**Task prompt**
Copy the entries word for word, beginning at the line that contains "Move row up with blue up arrow" and continuing through the last entry. Leave out the pictures.

================================

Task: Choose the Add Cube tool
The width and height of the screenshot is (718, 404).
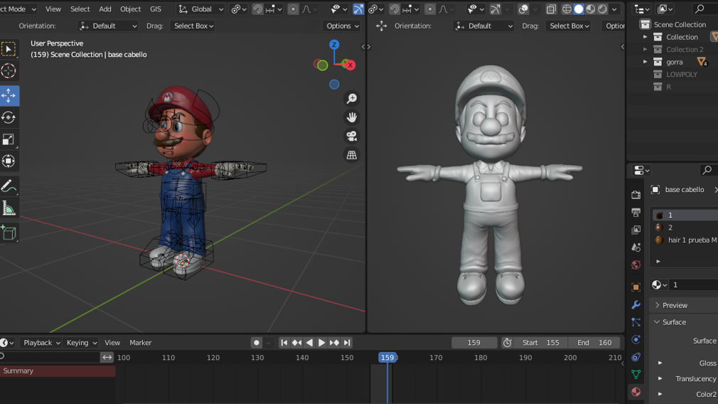Action: tap(9, 233)
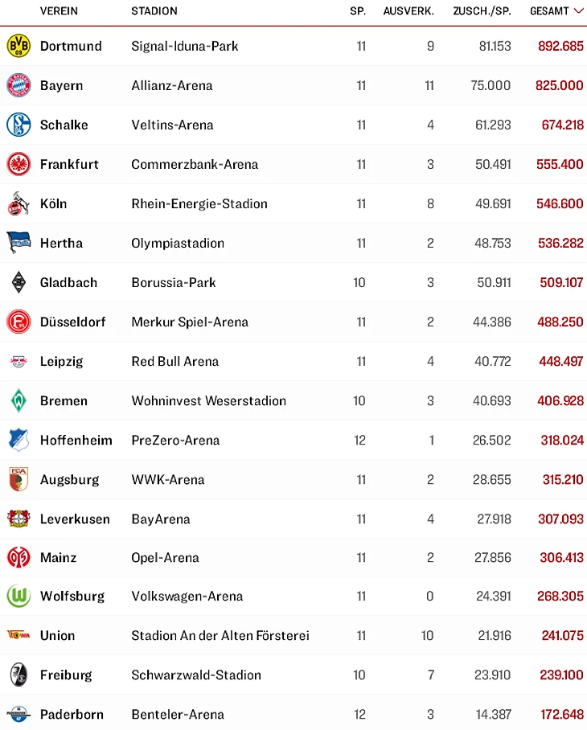The width and height of the screenshot is (587, 730).
Task: Sort table by AUSVERK. column header
Action: tap(408, 11)
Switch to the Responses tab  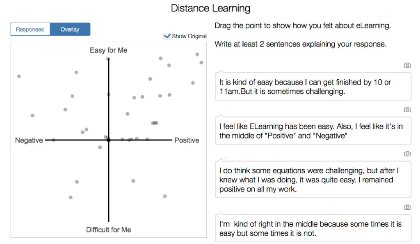(x=30, y=29)
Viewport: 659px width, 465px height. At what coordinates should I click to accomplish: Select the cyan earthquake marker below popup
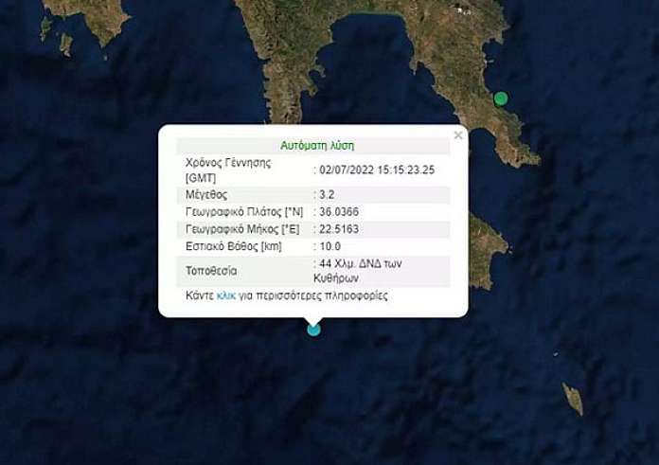(x=313, y=330)
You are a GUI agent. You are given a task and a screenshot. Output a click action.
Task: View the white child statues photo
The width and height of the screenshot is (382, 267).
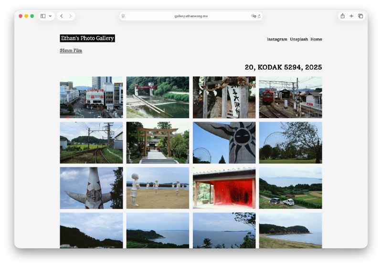point(158,188)
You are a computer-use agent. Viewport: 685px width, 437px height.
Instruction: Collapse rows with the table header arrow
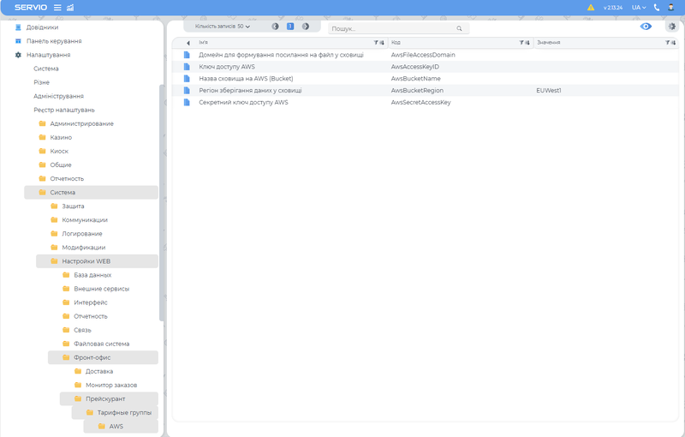pos(188,42)
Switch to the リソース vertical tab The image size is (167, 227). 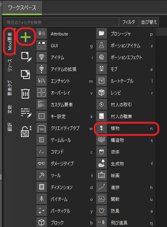pyautogui.click(x=10, y=65)
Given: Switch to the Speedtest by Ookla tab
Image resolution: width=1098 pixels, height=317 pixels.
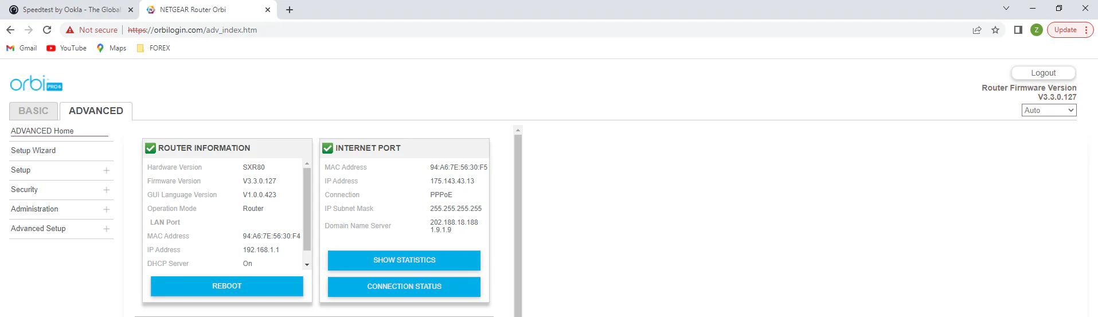Looking at the screenshot, I should tap(69, 10).
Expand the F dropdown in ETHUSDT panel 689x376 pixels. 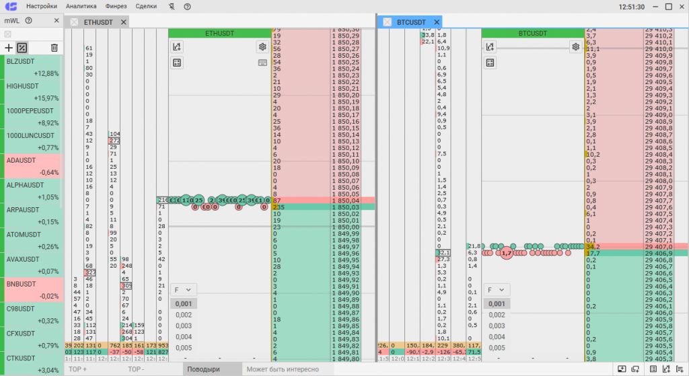click(182, 289)
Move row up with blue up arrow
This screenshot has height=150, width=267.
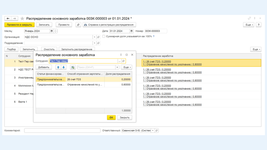pyautogui.click(x=58, y=68)
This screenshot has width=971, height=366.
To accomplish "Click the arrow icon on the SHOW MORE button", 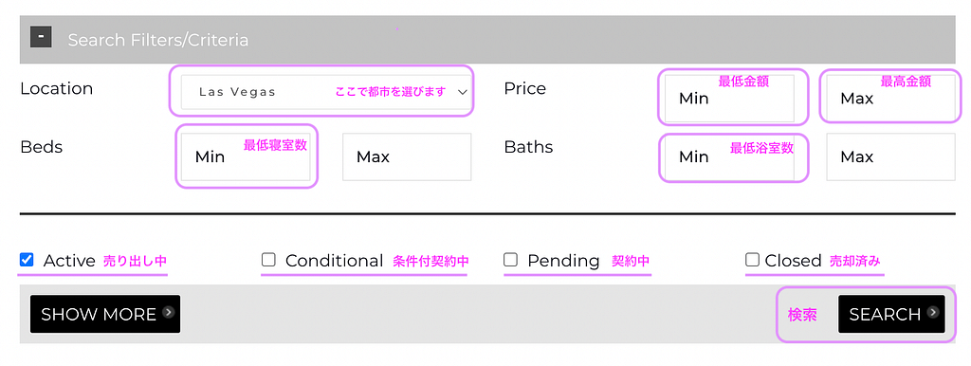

================================

**Output of the task**
Move row up with blue up arrow
This screenshot has height=150, width=267.
pyautogui.click(x=58, y=68)
This screenshot has width=971, height=366.
To accomplish "Click the arrow icon on the SHOW MORE button", 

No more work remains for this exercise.